For a really long time I was completely against cross dressing and it’s use as a tool of domination. I’ve always been a firm believer in female supremacy, even before I knew that I was a Domme or anything about BDSM. Because of this deep rooted inclination towards thoughts of female superiority I found it highly disrespectful for a man to dress as a woman; I must interject that I’ve always been fine with those who legitimately feel as though they are transgendered. My particular discomfort has been in men that enjoyed dressing like women for arousal and humiliation. The issue being that in the end it was an objectification of the feminine. Over the past few months I have relaxed my point of view and it has opened a whole new world of kink that I never imagined to be so enjoyable.

Some months ago, I want to say at least six or eight I received the first email from him… I read the person’s profile and saw the photo and immediately passed judgment, “he’s a cross dresser, I have no interest…” and I sent a reply stating such. Politely he responded that he was not only interested in that but also had many corresponding interests as me. I ignorantly poo pooed the email and went about my life. Then approximately two months ago the same individual emailed me again and expressed interest, this time asking me to please give him a chance, that he thought we would click well and our interests lined up on many points. I reluctantly said that I would give him a chance. We spoke on the phone and then very quickly decided to meet in person for dinner. He was right, we did have a lot in common and I felt like a complete ass! Think of all the people I had turned down over the years because of this, think of all the missed opportunities…

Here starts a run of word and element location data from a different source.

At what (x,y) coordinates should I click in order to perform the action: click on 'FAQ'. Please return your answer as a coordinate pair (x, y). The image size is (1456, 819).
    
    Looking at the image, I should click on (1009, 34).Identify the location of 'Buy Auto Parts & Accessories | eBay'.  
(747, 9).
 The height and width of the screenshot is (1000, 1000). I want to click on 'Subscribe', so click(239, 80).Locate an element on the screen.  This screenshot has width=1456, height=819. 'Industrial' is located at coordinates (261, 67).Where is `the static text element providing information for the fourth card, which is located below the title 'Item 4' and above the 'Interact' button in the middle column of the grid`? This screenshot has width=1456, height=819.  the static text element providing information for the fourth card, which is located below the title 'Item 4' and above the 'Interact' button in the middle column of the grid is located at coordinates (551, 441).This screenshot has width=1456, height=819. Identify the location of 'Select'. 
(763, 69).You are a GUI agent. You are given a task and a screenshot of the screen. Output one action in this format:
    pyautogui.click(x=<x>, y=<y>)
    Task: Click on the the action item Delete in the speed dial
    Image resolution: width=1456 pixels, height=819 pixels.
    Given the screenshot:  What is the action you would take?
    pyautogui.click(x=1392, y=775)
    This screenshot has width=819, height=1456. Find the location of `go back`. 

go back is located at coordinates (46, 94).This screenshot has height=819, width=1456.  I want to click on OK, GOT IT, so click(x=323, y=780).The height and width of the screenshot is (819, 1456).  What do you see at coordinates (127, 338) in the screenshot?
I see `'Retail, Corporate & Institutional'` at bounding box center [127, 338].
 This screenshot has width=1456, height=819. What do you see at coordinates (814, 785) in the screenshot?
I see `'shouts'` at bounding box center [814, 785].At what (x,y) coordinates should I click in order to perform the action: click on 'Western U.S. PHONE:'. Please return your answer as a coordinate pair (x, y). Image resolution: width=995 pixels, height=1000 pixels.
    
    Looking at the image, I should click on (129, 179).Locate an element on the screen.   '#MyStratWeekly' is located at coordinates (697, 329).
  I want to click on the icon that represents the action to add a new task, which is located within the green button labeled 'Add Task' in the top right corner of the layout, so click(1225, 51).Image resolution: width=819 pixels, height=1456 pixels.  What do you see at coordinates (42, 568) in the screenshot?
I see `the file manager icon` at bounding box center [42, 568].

So, over the past two months now we have continued to see one another and to have play sessions. The more I grew to know him the more curious I became about the use of cross dressing. He and I talked about it at length and the more we talked the more aroused I became at the possibilities of turning him into “my gurl” … “my slutty gurl.” The ideas of playing dress up with her, reversing roles and fucking her like a slutty gurl, and even having men come and fuck her completely gave me an entire new sense of domination and control. Then he showed me photos of him as a her and it sealed the deal, she was passable, she looked like a woman and I loved it!

This past weekend was our first endeavor into this sort of play. The first step for me was to find men, men that wanted to have sex with a t-girl or cross dresser. I searched high and low and found lots of guys willing to come over and play with us. She and I went out and found her sexy things to wear, then got her all dressed as a woman and I even did her make-up. A few minutes before 11pm the first man arrived and three more trickled in shortly after…it was on! I instructed her to  suck cocks and be fucked and have her face doused in cum… I even got fucked during all the action too, which was amazing!! The entire experience was such a turn on, I never would have imagined it would have been so great. But it wasn’t over, when all the men were gone and it was him and I again we enjoyed each other’s company, came down from the whole experience, and had great sex. I felt almost like he had something to prove, I felt as it he was showing me “you see I am a man too”, and that was extraordinarily hot. I kept saying to him things like, “Are you trying to fuck me better than that other guy tonight” and “You like showing me you can be a real man,” which drove him to perform better and strive to please me more. Finally after I came I allowed him to cum from me jerking him off, because he had been such a good boy… or should I say gurl all night!

I’m so excited about the wonderful new kink I’ve found and the sub I have to share it with. I have no clue where things are headed with him/her, all I know is I’m enjoying it and I can’t wait to experience more. I have no clue how all of this fits into my thoughts about female supremacy but I think it’s time I just do what feels right, what makes me happy. I’m a bit sad that it took me so long to open my eyes to the possibilities of this kink, I guess I will just have to try extra hard to make up for lost time!